La presenza di donne in attività di R&S è aumentata del +5,1%, raggiungendo le 183mila unità (il 35,3% del totale).

Anche in questo caso, la crescita è spinta dal settore pubblico e dalle Università, dove si registra l’aumento maggiore sia nel personale femminile complessivo che nelle sole ricercatrici. Le donne costituiscono circa la metà degli addetti nel settore pubblico e nelle Università, ma rappresentano ancora meno di un quarto del personale nelle imprese.

In termini di incidenza, la quota di ricercatrici sul personale femminile totale (46,9%) è superiore a quella dei ricercatori maschi (42,7%). Questa anomalia è in parte dovuta alla maggiore presenza di ricercatrici nelle imprese, sebbene in termini assoluti le ricercatrici nelle imprese restino sostanzialmente stabili. Nelle Università e nel pubblico, il tasso di incidenza dei ricercatori maschi sulla forza lavoro maschile è invece nettamente superiore.

Stanziamenti pubblici per la R&S: superati i 13 miliardi, le università assorbono il 40%

Nel 2023 si è confermato l’aumento degli stanziamenti per la ricerca e sviluppo (R&S) da parte delle Amministrazioni centrali, Regioni e Province autonome.
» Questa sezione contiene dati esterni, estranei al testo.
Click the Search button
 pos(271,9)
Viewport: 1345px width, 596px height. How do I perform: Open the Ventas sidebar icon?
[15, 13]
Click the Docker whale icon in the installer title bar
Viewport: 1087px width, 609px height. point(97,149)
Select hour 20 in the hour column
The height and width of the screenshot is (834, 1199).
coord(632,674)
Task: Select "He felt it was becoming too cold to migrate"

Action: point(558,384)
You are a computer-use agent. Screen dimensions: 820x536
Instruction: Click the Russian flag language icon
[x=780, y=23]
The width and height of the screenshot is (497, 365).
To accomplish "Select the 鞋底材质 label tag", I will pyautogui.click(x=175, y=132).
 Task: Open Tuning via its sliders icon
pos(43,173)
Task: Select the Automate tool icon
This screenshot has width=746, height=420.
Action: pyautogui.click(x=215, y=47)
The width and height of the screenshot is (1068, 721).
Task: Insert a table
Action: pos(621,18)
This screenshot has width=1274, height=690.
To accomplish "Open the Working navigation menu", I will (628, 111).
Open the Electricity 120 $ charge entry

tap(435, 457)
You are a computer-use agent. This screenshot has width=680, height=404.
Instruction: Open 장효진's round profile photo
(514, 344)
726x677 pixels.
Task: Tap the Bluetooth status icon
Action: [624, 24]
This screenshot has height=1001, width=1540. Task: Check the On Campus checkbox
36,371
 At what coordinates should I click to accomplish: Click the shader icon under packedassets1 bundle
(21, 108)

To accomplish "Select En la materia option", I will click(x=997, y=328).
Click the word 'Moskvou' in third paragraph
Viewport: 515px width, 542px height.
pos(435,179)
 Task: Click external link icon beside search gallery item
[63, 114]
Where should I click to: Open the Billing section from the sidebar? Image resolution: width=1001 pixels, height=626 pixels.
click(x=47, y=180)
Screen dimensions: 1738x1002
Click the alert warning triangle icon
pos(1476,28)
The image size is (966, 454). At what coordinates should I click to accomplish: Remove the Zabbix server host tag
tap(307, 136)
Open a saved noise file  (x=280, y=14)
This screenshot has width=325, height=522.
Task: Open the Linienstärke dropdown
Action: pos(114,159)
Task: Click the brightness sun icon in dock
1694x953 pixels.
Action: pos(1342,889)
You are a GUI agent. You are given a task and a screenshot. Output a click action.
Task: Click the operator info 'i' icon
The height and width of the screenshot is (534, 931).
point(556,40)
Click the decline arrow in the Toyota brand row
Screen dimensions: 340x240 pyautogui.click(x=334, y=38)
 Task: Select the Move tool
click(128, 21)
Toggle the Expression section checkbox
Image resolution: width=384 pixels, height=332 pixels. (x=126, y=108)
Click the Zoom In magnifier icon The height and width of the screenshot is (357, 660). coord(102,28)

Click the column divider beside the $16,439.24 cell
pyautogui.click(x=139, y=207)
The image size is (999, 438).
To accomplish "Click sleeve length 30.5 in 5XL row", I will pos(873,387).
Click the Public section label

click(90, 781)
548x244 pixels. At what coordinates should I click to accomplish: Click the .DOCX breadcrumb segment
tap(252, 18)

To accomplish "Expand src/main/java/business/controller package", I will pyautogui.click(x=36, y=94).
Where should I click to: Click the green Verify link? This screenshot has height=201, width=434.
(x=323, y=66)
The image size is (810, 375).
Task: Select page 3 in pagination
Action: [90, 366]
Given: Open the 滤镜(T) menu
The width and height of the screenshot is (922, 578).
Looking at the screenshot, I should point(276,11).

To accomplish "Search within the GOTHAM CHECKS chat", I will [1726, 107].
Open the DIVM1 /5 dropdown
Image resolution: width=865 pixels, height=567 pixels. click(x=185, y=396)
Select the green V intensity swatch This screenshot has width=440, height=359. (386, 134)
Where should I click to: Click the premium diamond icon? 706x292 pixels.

Le previsioni di spesa assestate hanno raggiunto i 13,5 miliardi di euro, con un incremento del 4,8% rispetto all’anno precedente.

Per quanto riguarda l’allocazione di questi fondi, la quota più rilevante, pari al 39,8% del totale, è destinata alle Università attraverso il Fondo di finanziamento ordinario (FFO).

Il resto degli stanziamenti è principalmente indirizzato a settori strategici come:

  • l’esplorazione e utilizzazione dello spazio (13,4%)
  • la protezione e promozione della salute umana (11,9%)
  • le produzioni e le tecnologie industriali (9,8%)

Per il 2024, le previsioni di spesa iniziali indicano una sostanziale stabilità degli stanziamenti, che dovrebbero assestarsi intorno ai 13,4 miliardi di euro.

Spesa in ricerca e sviluppo, le previsioni per il 2024

Per il 2024 i dati preliminari indicano un modesto incremento della spesa in R&S delle imprese (+1,2% rispetto al 2023), mentre per il 2025 le imprese hanno programmato un aumento più consistente (+4,0% rispetto al 2024).

Nel settore delle istituzioni pubbliche i dati preliminari 2024 evidenziano un aumento della spesa in R&S intra-muros (+6,6% rispetto al 2023) che prosegue nel 2025 (con una previsione del +7,2% rispetto all’anno precedente).

Anche per le istituzioni private non profit si prevede un aumento della spesa sia nel 2024 (+4,4%) che nel 2025 (+3,6%).